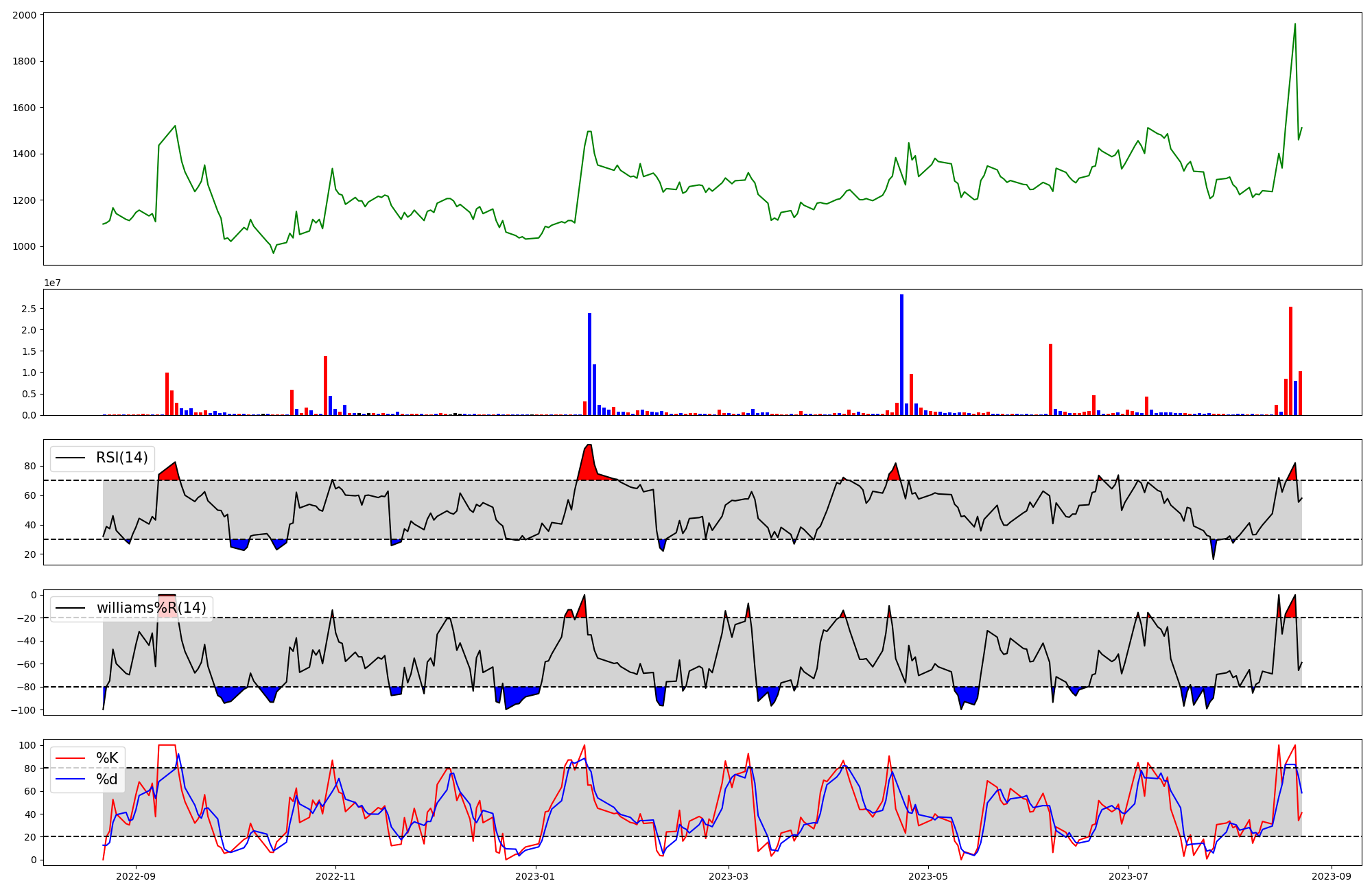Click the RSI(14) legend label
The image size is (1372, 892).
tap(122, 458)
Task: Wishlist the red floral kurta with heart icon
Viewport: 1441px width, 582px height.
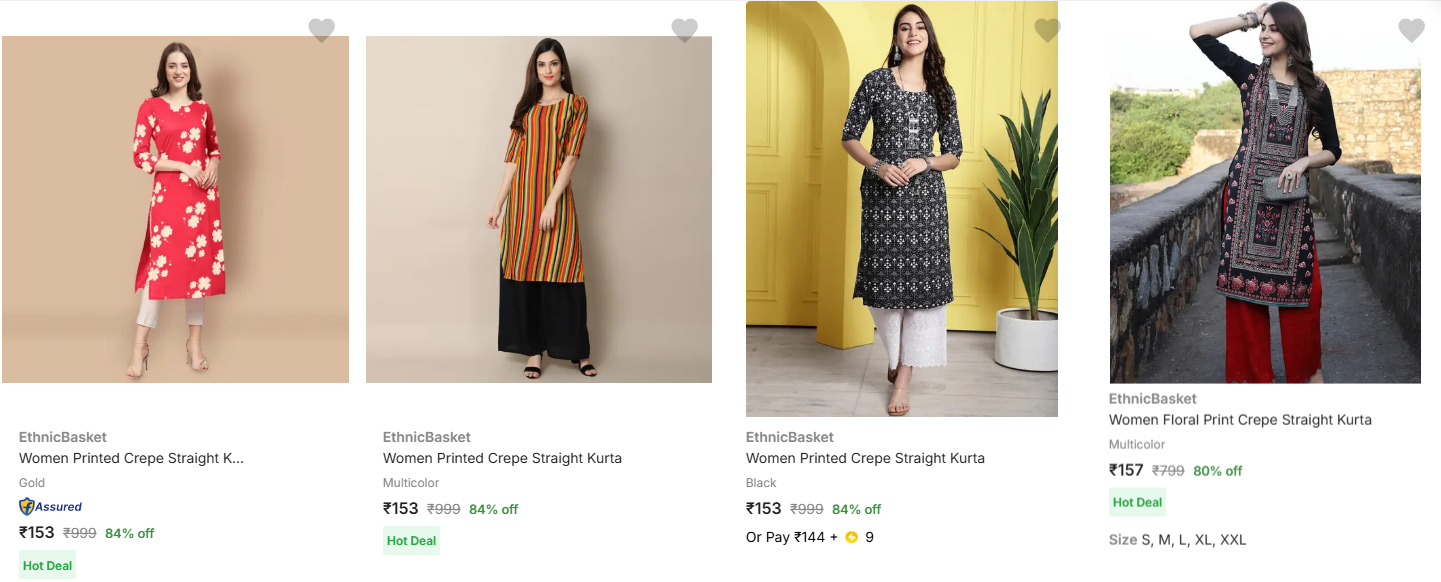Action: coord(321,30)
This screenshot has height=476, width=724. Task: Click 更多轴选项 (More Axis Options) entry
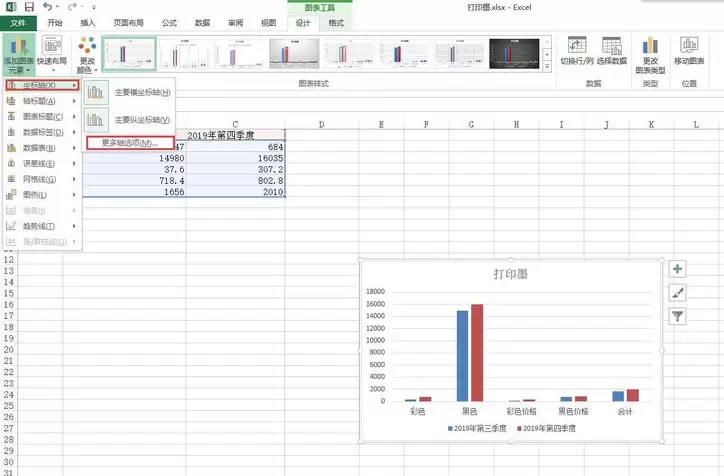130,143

_____

#### REQUIREMENT
Arrange every line of the records above as a numbered list, leaving out blank lines and the pictures.

#### EXPECTED ANSWER
1. Click the RSI(14) legend label
2. The image size is (1372, 892).
3. tap(122, 458)
4. Task: Wishlist the red floral kurta with heart icon
5. Viewport: 1441px width, 582px height.
6. Action: coord(321,30)
7. This screenshot has height=476, width=724. Task: Click 更多轴选项 (More Axis Options) entry
8. 130,143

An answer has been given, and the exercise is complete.